The real estate agency saw 830 sales in July, which was down by 8.1% on the 903 sales seen in June. But Barfoot & Thompson managing director Peter Thompson says that for the fourth consecutive month sales were in excess of the number for the corresponding month for the previous year.

“This trend is providing the current stability we are seeing in prices. Another pointer to prices remaining stable is that new listings were down to their lowest level this year, and the trend of declining choice for buyers has been growing since April. At month end we have the lowest stock levels for the past 10 months.”

Changing Outlook

Despite the slower price growth and sedate trading patterns evident in markets around the country, and particularly Auckland, most commentators don’t foresee a major market correction. Instead most say the market is stabilising in an orderly way after a period of unusual growth. They expect the market to remain subdued, with the supply shortage providing some support for prices.

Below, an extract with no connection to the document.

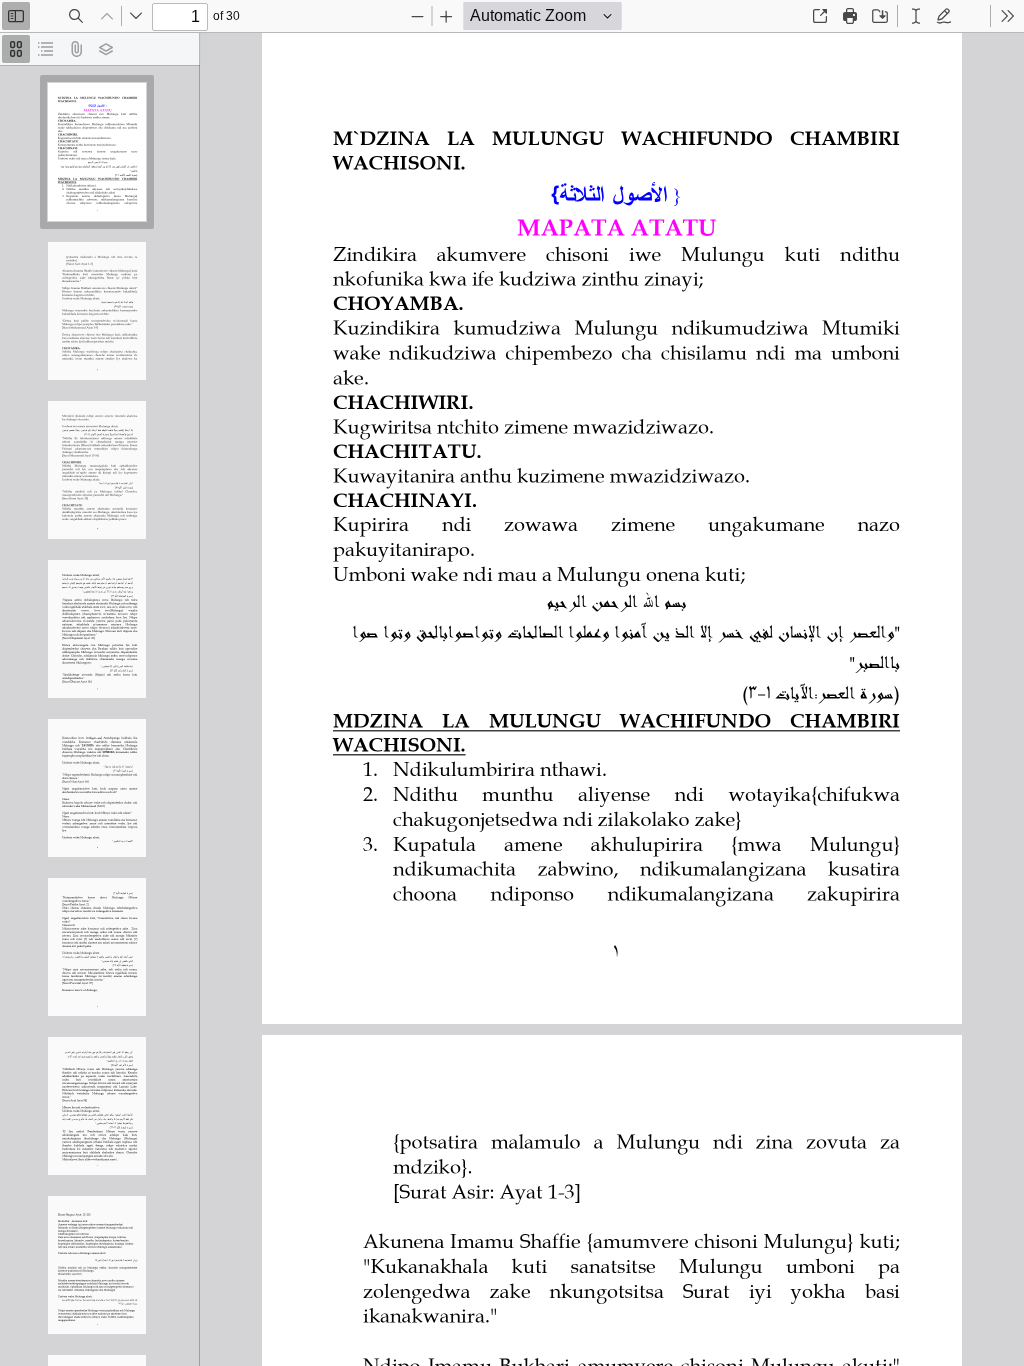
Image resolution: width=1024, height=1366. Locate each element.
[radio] (16, 49)
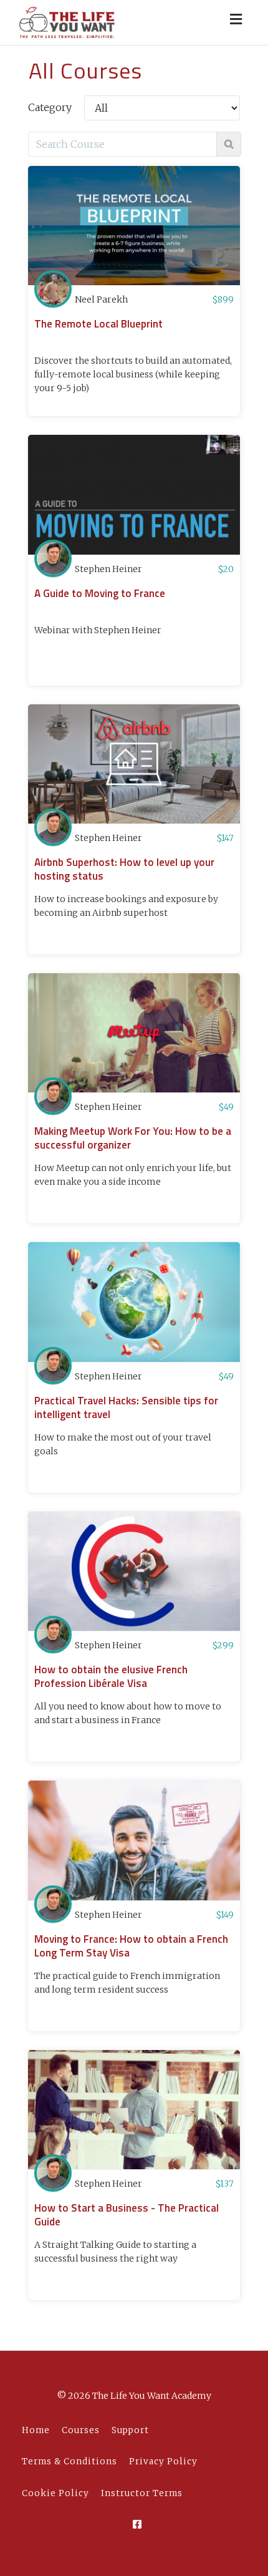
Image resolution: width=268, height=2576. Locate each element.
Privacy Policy (163, 2461)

For Westpac chief economist Dominick Stephens, the likelihood of further falls in mortgage rates means the housing market outlook has, in fact, improved. He has revised his previous forecasts due to the Reserve Bank signalling they are nearer to the “trigger point” of reducing the OCR.

The game has now changed and the market response could lead to a drop in mortgage rates over the coming months, he says. Further, Reserve Bank comments on the LVRs mean he expects an LVR loosening to be announced later this year, boosting the market early next year.

“The market outlook is now a battle between two powerful opposing forces: Government policies, like the foreign buyer ban, that will cool the market versus Reserve Bank policy that will boost it. That makes the outlook particularly uncertain.”

Yet Stephens says they are now forecasting essentially flat prices over the remainder of 2018, followed by a sharp, but short-lived, rise in prices for early 2019.

“But the Reserve Bank won’t be able to hold interest rates down forever – causing rates to drop now will set us up for a larger increase down the track. We expect mortgage rates will rise in the 2020s, and when that happens house prices will take a hit. We are forecasting a house price decline of almost 3% for 2020.”